▶ DIRECTIONS FOR THIS TASK
Using the material below, print a verbatim copy of every line from the one containing "Blog (364, 1027)" through the one containing "Youtube (1017, 2071)", inclusive, and omit the pictures.

▶ SUPPLIED DATA
Segment Open
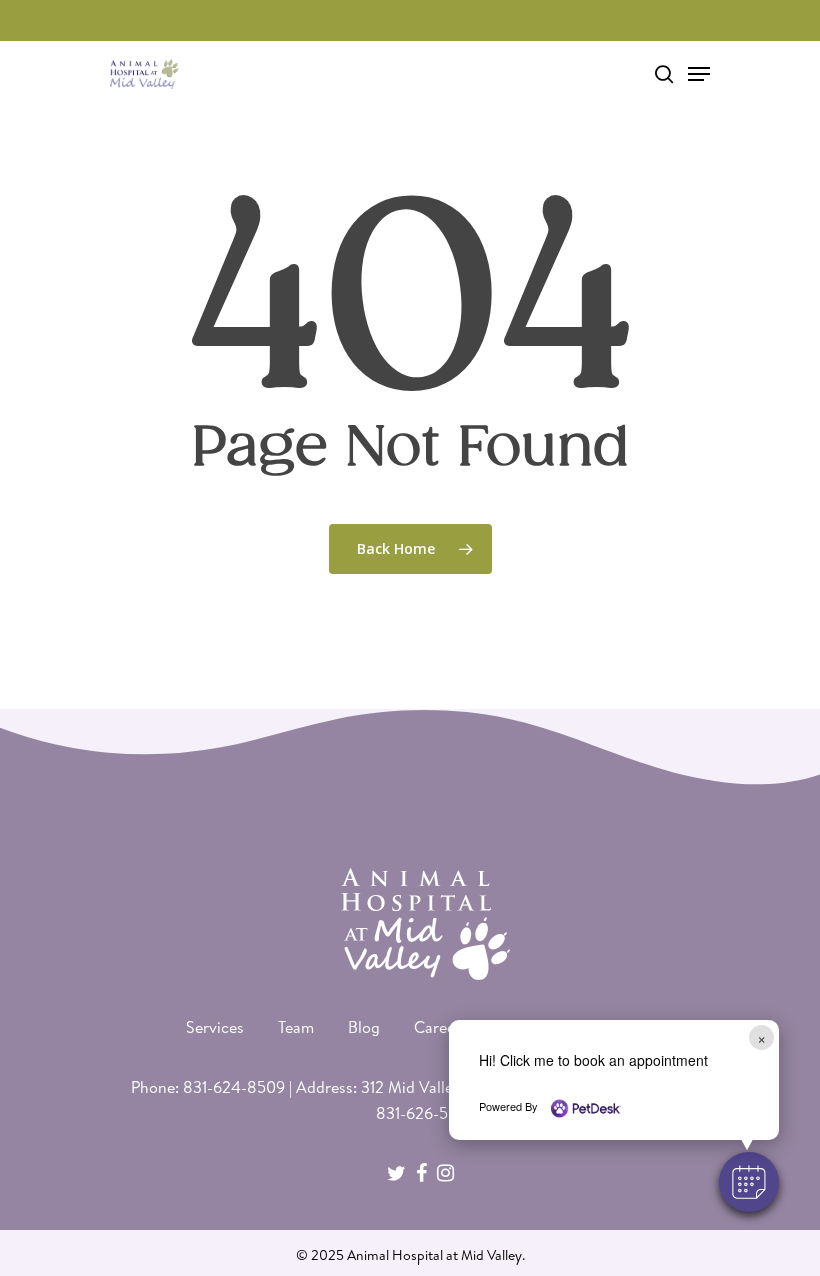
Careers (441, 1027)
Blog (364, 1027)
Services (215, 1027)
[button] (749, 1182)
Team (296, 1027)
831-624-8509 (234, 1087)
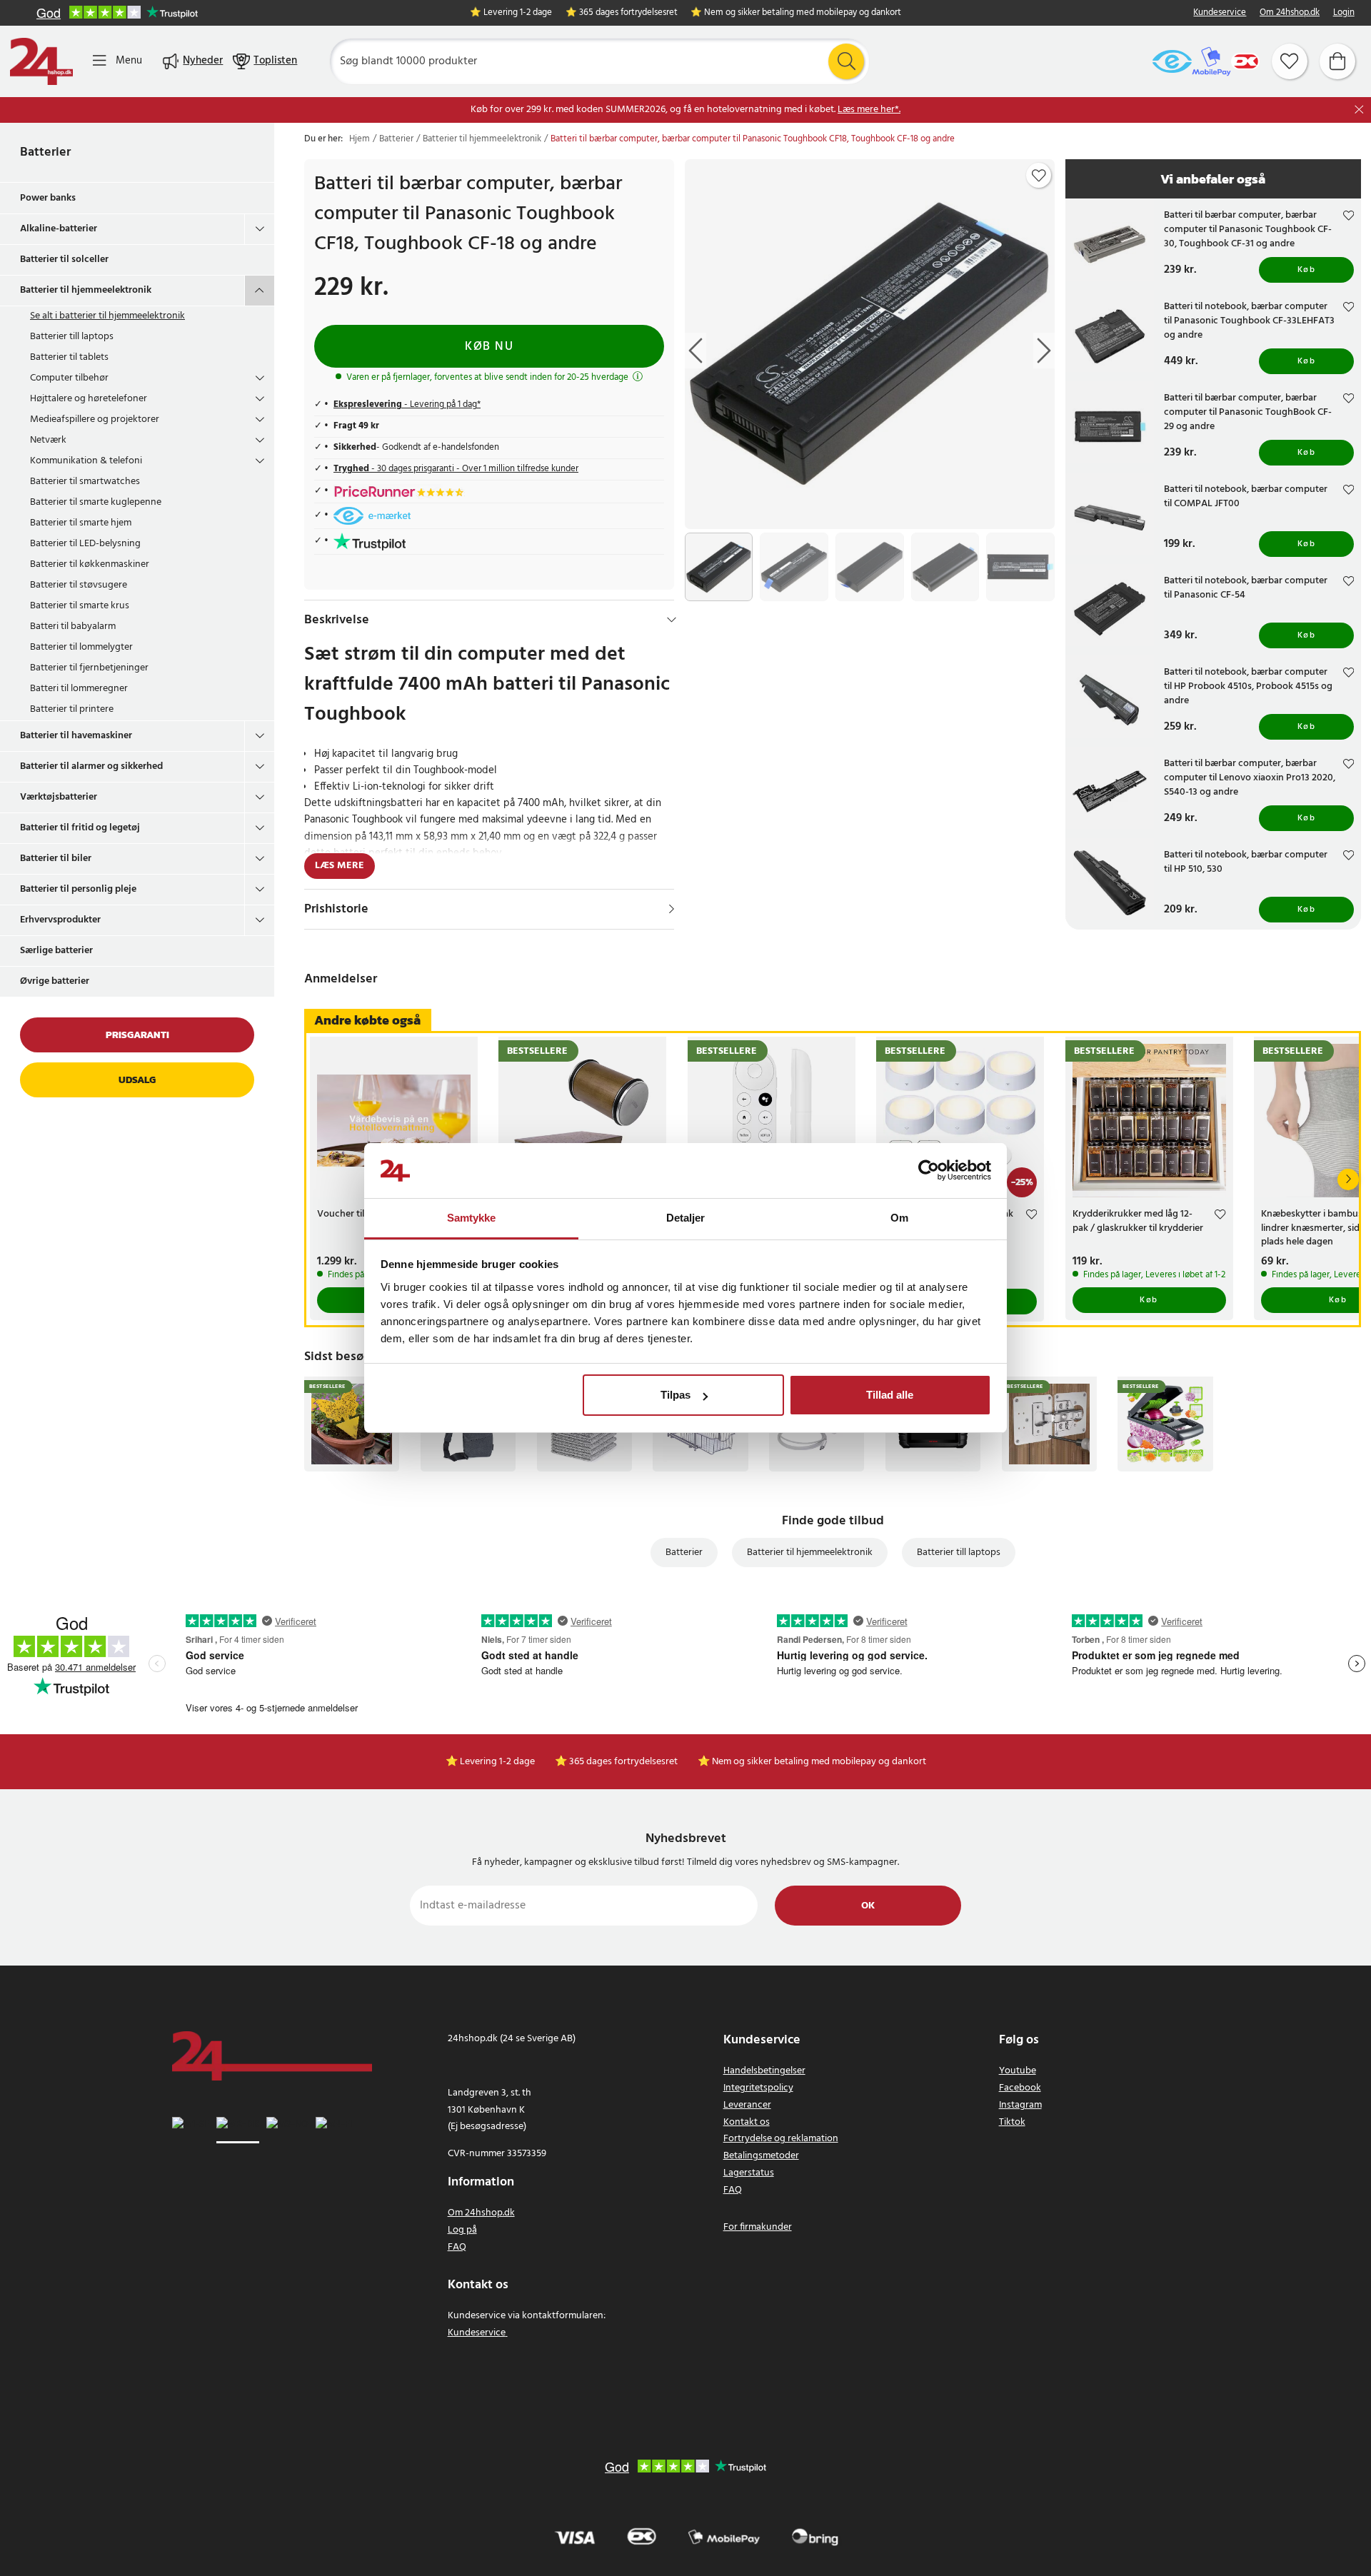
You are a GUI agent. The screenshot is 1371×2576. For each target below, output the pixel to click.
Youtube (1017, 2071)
Segment Closed
Segment Open
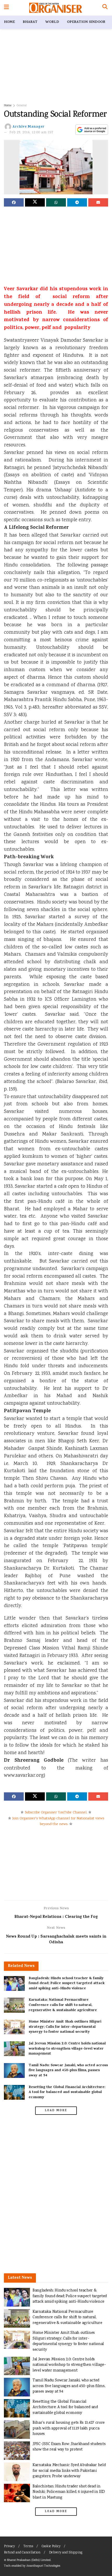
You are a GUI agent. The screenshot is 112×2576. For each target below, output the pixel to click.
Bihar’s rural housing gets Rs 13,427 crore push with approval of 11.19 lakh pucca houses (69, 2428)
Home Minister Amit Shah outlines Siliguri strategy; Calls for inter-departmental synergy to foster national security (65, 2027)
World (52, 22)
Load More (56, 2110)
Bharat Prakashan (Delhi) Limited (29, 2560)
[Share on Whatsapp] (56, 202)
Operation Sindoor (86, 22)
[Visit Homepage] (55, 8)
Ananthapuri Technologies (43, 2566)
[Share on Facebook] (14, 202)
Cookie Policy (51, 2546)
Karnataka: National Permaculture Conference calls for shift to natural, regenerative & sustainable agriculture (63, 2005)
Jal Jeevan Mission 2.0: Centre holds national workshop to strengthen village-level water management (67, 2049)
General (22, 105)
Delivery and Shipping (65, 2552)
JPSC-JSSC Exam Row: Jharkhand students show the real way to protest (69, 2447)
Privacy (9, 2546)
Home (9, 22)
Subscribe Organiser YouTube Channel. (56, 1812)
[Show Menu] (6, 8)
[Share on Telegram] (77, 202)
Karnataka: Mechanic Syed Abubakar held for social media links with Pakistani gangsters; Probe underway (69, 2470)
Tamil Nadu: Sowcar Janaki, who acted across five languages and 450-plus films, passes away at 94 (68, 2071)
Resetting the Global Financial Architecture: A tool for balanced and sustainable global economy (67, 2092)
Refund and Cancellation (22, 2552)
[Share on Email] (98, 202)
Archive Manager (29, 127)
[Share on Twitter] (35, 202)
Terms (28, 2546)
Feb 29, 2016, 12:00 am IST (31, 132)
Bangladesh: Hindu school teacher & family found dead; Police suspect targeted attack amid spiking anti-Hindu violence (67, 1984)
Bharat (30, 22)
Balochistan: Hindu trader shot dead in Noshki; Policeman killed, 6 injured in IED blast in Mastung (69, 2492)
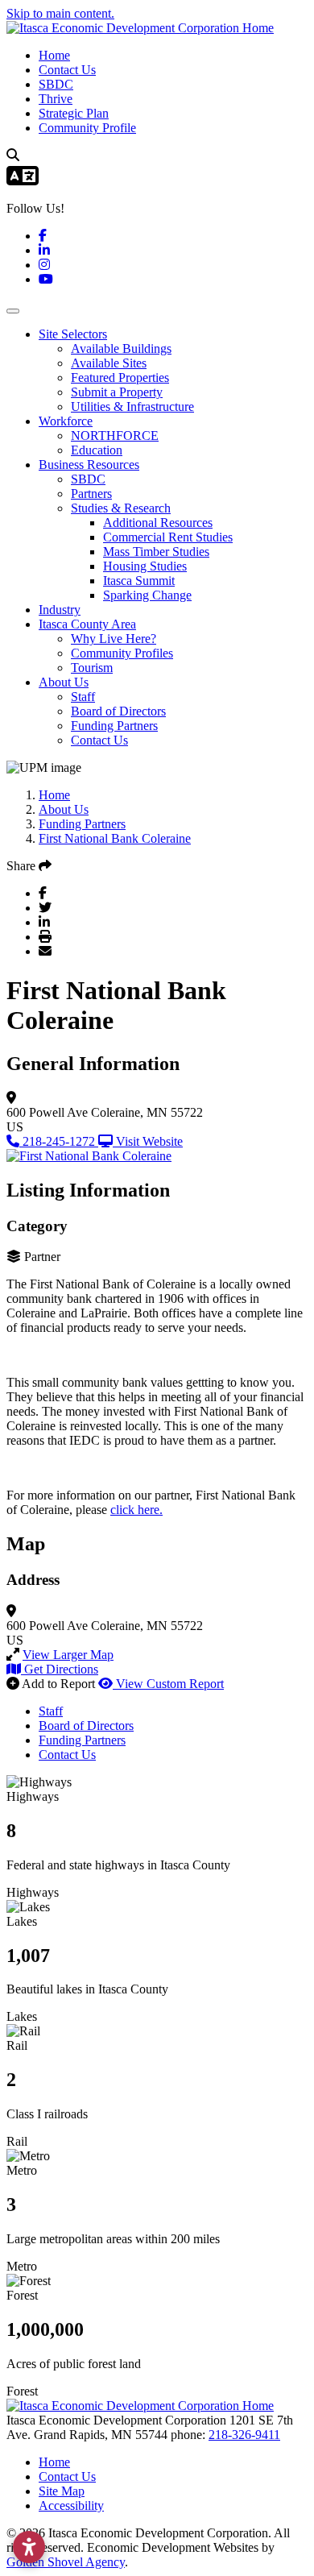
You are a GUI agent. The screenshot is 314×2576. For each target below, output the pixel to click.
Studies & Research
Segment Closed
Segment Open
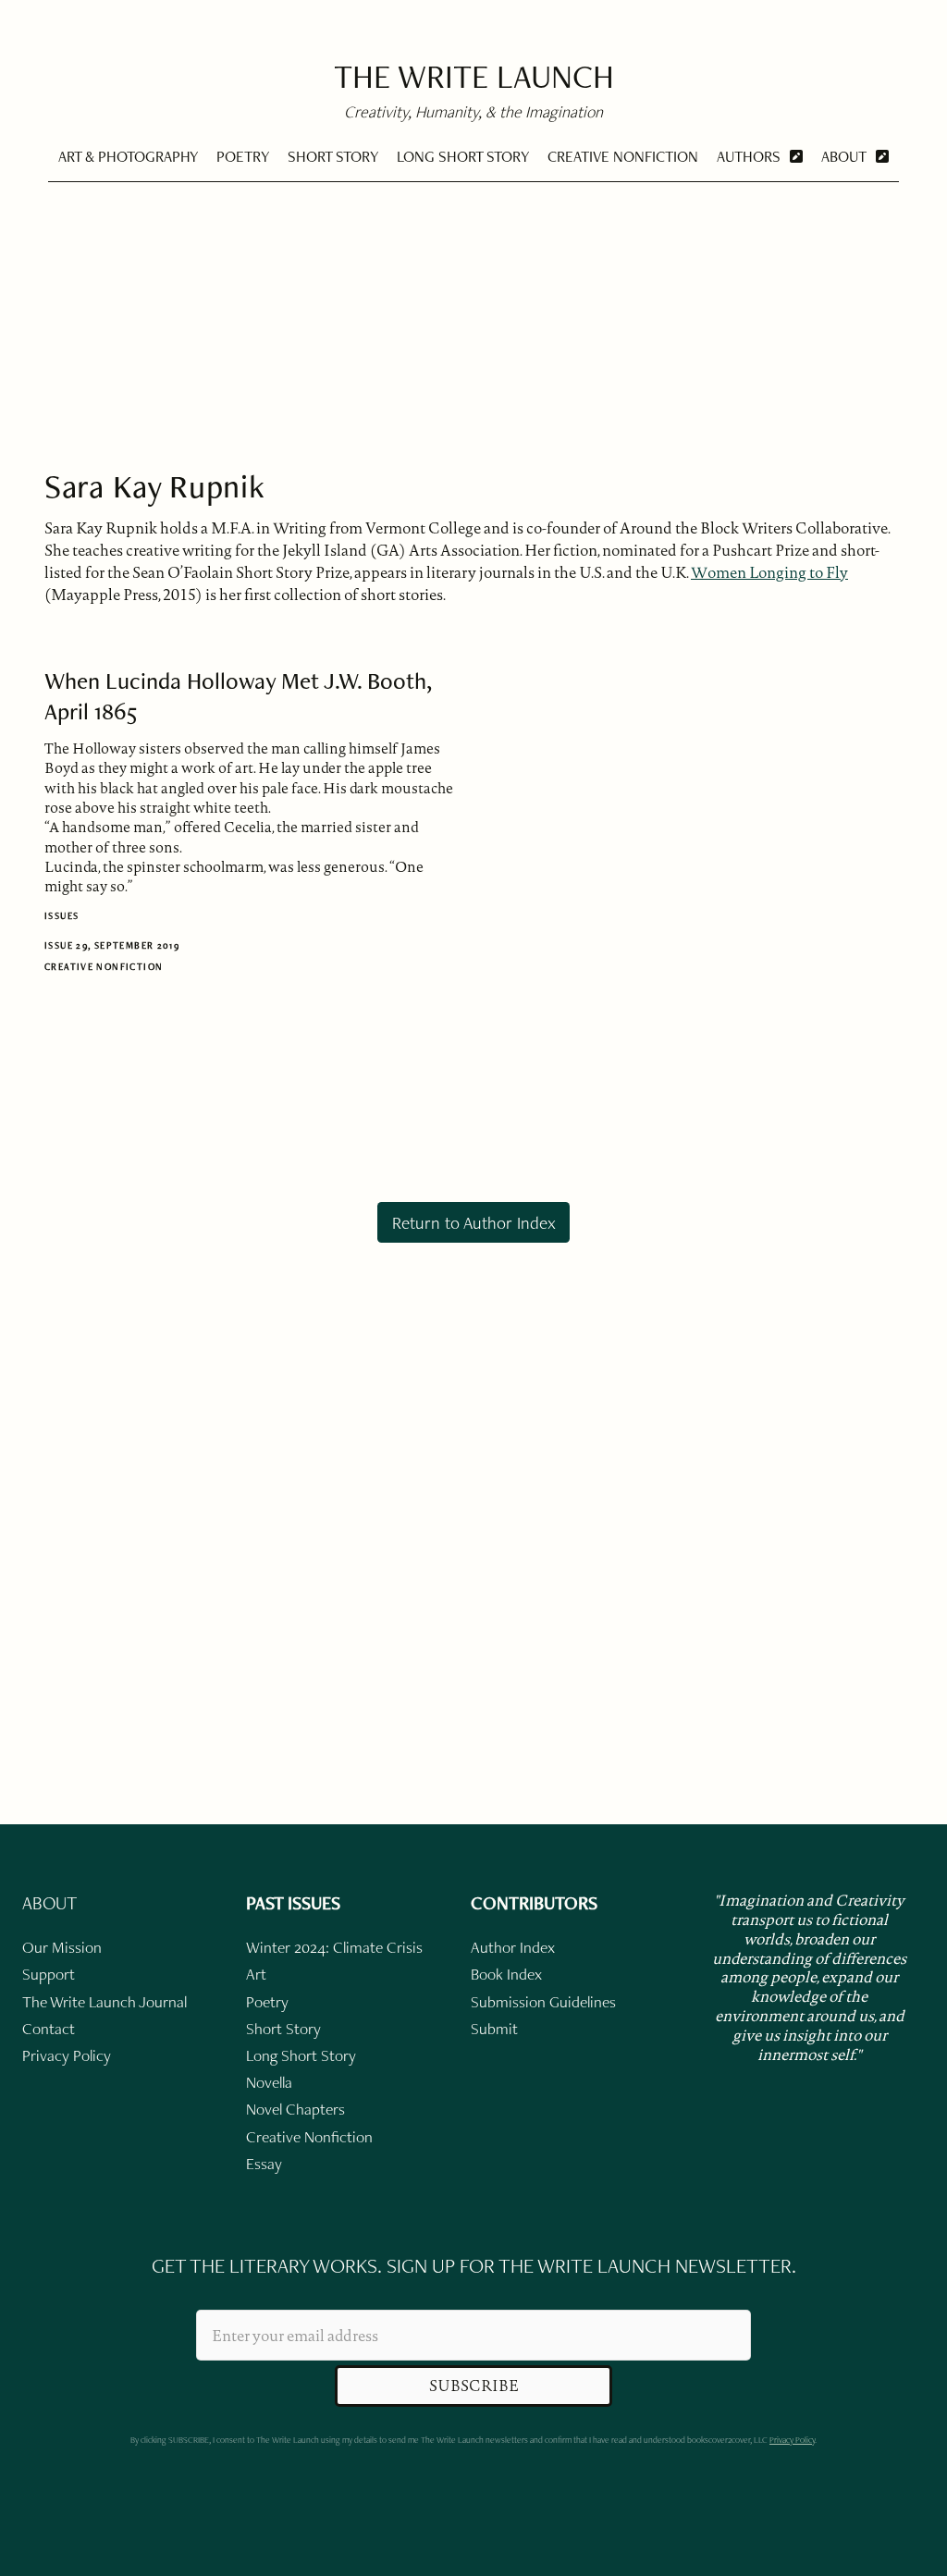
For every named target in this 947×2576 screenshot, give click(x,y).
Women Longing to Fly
Segment Closed
▶ TASK SOLUTION
Blog (364, 1027)
Services (215, 1027)
[button] (749, 1182)
Team (296, 1027)
831-624-8509 (234, 1087)
You are a GUI agent. The screenshot is 1371×2576. For each target below, output the pixel to click.
Youtube (1017, 2071)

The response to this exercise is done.